GOAL OF THE EXERCISE. Working from the records beneath this line, reproduce each one exactly.

--- RECORDS SUPPLIED Enclosed Below ---

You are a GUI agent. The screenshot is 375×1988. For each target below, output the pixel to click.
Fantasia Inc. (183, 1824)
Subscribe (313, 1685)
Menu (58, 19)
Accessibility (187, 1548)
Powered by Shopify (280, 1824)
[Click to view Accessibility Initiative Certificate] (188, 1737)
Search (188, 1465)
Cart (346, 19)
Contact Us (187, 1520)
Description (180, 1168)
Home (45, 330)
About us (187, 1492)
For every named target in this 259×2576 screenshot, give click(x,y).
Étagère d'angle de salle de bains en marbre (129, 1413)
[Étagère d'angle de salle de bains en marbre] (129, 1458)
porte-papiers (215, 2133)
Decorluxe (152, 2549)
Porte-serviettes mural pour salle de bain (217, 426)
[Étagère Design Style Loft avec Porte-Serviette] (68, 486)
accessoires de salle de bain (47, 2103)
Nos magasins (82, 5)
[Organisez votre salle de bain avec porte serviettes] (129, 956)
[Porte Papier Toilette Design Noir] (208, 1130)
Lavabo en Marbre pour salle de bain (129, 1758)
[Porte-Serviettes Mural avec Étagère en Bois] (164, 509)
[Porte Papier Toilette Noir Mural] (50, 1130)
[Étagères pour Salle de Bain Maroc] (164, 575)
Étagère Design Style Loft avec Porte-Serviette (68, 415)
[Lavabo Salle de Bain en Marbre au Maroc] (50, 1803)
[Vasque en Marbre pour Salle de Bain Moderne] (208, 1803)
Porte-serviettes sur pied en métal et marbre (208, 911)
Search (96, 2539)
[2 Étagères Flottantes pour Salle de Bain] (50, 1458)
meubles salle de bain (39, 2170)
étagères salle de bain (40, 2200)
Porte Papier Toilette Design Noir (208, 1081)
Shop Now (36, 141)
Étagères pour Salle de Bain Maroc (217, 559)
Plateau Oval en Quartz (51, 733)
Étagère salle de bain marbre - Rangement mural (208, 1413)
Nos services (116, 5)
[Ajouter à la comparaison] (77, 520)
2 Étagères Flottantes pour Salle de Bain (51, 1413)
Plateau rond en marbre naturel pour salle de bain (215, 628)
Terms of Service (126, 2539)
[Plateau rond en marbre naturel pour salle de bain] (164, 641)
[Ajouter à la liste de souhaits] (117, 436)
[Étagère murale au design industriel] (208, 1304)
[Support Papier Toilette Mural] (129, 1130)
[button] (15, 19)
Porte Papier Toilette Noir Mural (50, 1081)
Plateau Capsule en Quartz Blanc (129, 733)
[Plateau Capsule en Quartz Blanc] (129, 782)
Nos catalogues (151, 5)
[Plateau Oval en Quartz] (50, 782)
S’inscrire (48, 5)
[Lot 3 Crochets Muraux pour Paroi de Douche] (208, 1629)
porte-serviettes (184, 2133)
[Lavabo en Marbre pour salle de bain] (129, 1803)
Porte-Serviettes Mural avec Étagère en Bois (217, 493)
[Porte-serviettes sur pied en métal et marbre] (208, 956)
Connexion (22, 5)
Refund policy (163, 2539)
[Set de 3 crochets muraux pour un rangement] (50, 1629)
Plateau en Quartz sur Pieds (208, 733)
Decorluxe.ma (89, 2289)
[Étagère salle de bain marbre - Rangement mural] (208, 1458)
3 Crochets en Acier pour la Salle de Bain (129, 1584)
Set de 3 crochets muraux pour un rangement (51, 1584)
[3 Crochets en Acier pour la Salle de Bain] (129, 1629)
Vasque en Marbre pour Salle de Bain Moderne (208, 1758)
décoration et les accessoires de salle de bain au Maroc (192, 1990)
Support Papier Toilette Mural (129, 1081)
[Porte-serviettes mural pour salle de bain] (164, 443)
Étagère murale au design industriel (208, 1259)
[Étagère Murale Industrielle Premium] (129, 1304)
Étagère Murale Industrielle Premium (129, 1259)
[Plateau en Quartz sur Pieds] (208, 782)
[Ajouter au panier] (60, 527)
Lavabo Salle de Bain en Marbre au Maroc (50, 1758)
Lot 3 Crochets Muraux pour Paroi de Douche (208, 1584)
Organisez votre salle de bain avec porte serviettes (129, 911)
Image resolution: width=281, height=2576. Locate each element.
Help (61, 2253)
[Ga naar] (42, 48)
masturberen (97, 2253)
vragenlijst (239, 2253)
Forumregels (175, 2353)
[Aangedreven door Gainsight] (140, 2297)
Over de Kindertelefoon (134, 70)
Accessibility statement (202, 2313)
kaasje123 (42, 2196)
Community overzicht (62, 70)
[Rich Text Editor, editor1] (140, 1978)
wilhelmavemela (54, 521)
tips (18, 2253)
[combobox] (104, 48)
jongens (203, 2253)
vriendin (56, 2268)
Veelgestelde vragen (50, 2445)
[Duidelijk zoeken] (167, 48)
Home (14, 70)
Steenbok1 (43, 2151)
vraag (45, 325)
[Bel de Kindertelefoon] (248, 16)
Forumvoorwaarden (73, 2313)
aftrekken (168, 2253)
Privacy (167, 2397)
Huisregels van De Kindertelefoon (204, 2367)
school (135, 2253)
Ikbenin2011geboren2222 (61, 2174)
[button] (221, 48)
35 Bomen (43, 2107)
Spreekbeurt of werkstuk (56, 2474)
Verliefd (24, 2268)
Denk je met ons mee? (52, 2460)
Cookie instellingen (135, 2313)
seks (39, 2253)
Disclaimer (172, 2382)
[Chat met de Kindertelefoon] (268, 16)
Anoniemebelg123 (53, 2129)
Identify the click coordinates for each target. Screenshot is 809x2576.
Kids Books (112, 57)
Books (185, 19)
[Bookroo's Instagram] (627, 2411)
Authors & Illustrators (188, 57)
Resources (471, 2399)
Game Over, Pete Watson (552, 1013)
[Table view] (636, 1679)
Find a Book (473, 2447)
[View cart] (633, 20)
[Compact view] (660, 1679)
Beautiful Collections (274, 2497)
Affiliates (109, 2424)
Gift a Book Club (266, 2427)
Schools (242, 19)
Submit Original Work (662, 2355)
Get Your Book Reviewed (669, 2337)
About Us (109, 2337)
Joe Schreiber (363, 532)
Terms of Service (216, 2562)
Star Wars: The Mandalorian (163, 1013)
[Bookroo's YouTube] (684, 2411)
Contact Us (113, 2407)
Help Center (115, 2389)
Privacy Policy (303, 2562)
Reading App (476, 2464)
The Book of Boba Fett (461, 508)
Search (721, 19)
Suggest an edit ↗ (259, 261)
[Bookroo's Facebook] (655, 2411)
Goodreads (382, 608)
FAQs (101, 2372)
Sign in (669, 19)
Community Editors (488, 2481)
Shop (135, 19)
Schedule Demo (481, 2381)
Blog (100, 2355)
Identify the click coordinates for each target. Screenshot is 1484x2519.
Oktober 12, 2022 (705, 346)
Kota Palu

--- End of Enclosed RECORDS SUPPLIED ---

OUTPUT OF THE TASK.
You are a GUI agent. The screenshot is 375×1988. For each target below, output the pixel to click.
Fantasia Inc. (183, 1824)
Subscribe (313, 1685)
Menu (58, 19)
Accessibility (187, 1548)
Powered by Shopify (280, 1824)
[Click to view Accessibility Initiative Certificate] (188, 1737)
Search (188, 1465)
Cart (346, 19)
Contact Us (187, 1520)
Description (180, 1168)
Home (45, 330)
About us (187, 1492)
For every named target in this 259×2576 screenshot, give click(x,y).
Étagère d'angle de salle de bains en marbre (129, 1413)
[Étagère d'angle de salle de bains en marbre] (129, 1458)
porte-papiers (215, 2133)
Decorluxe (152, 2549)
Porte-serviettes mural pour salle de bain (217, 426)
[Étagère Design Style Loft avec Porte-Serviette] (68, 486)
accessoires de salle de bain (47, 2103)
Nos magasins (82, 5)
[Organisez votre salle de bain avec porte serviettes] (129, 956)
[Porte Papier Toilette Design Noir] (208, 1130)
Lavabo en Marbre pour salle de bain (129, 1758)
[Porte-Serviettes Mural avec Étagère en Bois] (164, 509)
[Porte Papier Toilette Noir Mural] (50, 1130)
[Étagères pour Salle de Bain Maroc] (164, 575)
Étagère Design Style Loft avec Porte-Serviette (68, 415)
[Lavabo Salle de Bain en Marbre au Maroc] (50, 1803)
[Vasque en Marbre pour Salle de Bain Moderne] (208, 1803)
Porte-serviettes sur pied en métal et marbre (208, 911)
Search (96, 2539)
[2 Étagères Flottantes pour Salle de Bain] (50, 1458)
meubles salle de bain (39, 2170)
étagères salle de bain (40, 2200)
Porte Papier Toilette Design Noir (208, 1081)
Shop Now (36, 141)
Étagères pour Salle de Bain Maroc (217, 559)
Plateau Oval en Quartz (51, 733)
Étagère salle de bain marbre - Rangement mural (208, 1413)
Nos services (116, 5)
[Ajouter à la comparaison] (77, 520)
2 Étagères Flottantes pour Salle de Bain (51, 1413)
Plateau rond en marbre naturel pour salle de bain (215, 628)
Terms of Service (126, 2539)
[Plateau rond en marbre naturel pour salle de bain] (164, 641)
[Ajouter à la liste de souhaits] (117, 436)
[Étagère murale au design industriel] (208, 1304)
[Support Papier Toilette Mural] (129, 1130)
[button] (15, 19)
Porte Papier Toilette Noir Mural (50, 1081)
Plateau Capsule en Quartz Blanc (129, 733)
[Plateau Capsule en Quartz Blanc] (129, 782)
Nos catalogues (151, 5)
[Plateau Oval en Quartz] (50, 782)
S’inscrire (48, 5)
[Lot 3 Crochets Muraux pour Paroi de Douche] (208, 1629)
porte-serviettes (184, 2133)
[Lavabo en Marbre pour salle de bain] (129, 1803)
Porte-Serviettes Mural avec Étagère en Bois (217, 493)
[Porte-serviettes sur pied en métal et marbre] (208, 956)
Connexion (22, 5)
Refund policy (163, 2539)
[Set de 3 crochets muraux pour un rangement] (50, 1629)
Plateau en Quartz sur Pieds (208, 733)
Decorluxe.ma (89, 2289)
[Étagère salle de bain marbre - Rangement mural] (208, 1458)
3 Crochets en Acier pour la Salle de Bain (129, 1584)
Set de 3 crochets muraux pour un rangement (51, 1584)
[3 Crochets en Acier pour la Salle de Bain] (129, 1629)
Vasque en Marbre pour Salle de Bain Moderne (208, 1758)
décoration et les accessoires de salle de bain au Maroc (192, 1990)
Support Papier Toilette Mural (129, 1081)
[Porte-serviettes mural pour salle de bain] (164, 443)
Étagère murale au design industriel (208, 1259)
[Étagère Murale Industrielle Premium] (129, 1304)
Étagère Murale Industrielle Premium (129, 1259)
[Plateau en Quartz sur Pieds] (208, 782)
[Ajouter au panier] (60, 527)
Lavabo Salle de Bain en Marbre au Maroc (50, 1758)
Lot 3 Crochets Muraux pour Paroi de Douche (208, 1584)
Organisez votre salle de bain avec porte serviettes (129, 911)
Image resolution: width=281, height=2576. Locate each element.
Help (61, 2253)
[Ga naar] (42, 48)
masturberen (97, 2253)
vragenlijst (239, 2253)
Forumregels (175, 2353)
[Aangedreven door Gainsight] (140, 2297)
Over de Kindertelefoon (134, 70)
Accessibility statement (202, 2313)
kaasje123 (42, 2196)
Community overzicht (62, 70)
[Rich Text Editor, editor1] (140, 1978)
wilhelmavemela (54, 521)
tips (18, 2253)
[combobox] (104, 48)
jongens (203, 2253)
vriendin (56, 2268)
Veelgestelde vragen (50, 2445)
[Duidelijk zoeken] (167, 48)
Home (14, 70)
Steenbok1 (43, 2151)
vraag (45, 325)
[Bel de Kindertelefoon] (248, 16)
Forumvoorwaarden (73, 2313)
aftrekken (168, 2253)
Privacy (167, 2397)
Huisregels van De Kindertelefoon (204, 2367)
school (135, 2253)
Ikbenin2011geboren2222 (61, 2174)
[button] (221, 48)
35 Bomen (43, 2107)
Spreekbeurt of werkstuk (56, 2474)
Verliefd (24, 2268)
Denk je met ons mee? (52, 2460)
Cookie instellingen (135, 2313)
seks (39, 2253)
Disclaimer (172, 2382)
[Chat met de Kindertelefoon] (268, 16)
Anoniemebelg123 (53, 2129)
Identify the click coordinates for each target. Screenshot is 809x2576.
Kids Books (112, 57)
Books (185, 19)
[Bookroo's Instagram] (627, 2411)
Authors & Illustrators (188, 57)
Resources (471, 2399)
Game Over, Pete Watson (552, 1013)
[Table view] (636, 1679)
Find a Book (473, 2447)
[View cart] (633, 20)
[Compact view] (660, 1679)
Beautiful Collections (274, 2497)
Affiliates (109, 2424)
Gift a Book Club (266, 2427)
Schools (242, 19)
Submit Original Work (662, 2355)
Get Your Book Reviewed (669, 2337)
About Us (109, 2337)
Joe Schreiber (363, 532)
Terms of Service (216, 2562)
Star Wars: The Mandalorian (163, 1013)
[Bookroo's YouTube] (684, 2411)
Contact Us (113, 2407)
Help Center (115, 2389)
Privacy Policy (303, 2562)
Reading App (476, 2464)
The Book of Boba Fett (461, 508)
Search (721, 19)
Suggest an edit ↗ (259, 261)
[Bookroo's Facebook] (655, 2411)
Goodreads (382, 608)
FAQs (101, 2372)
Sign in (669, 19)
Community Editors (488, 2481)
Shop (135, 19)
Schedule Demo (481, 2381)
Blog (100, 2355)
Identify the click coordinates for each target. Screenshot is 1484x2519.
Oktober 12, 2022 (705, 346)
Kota Palu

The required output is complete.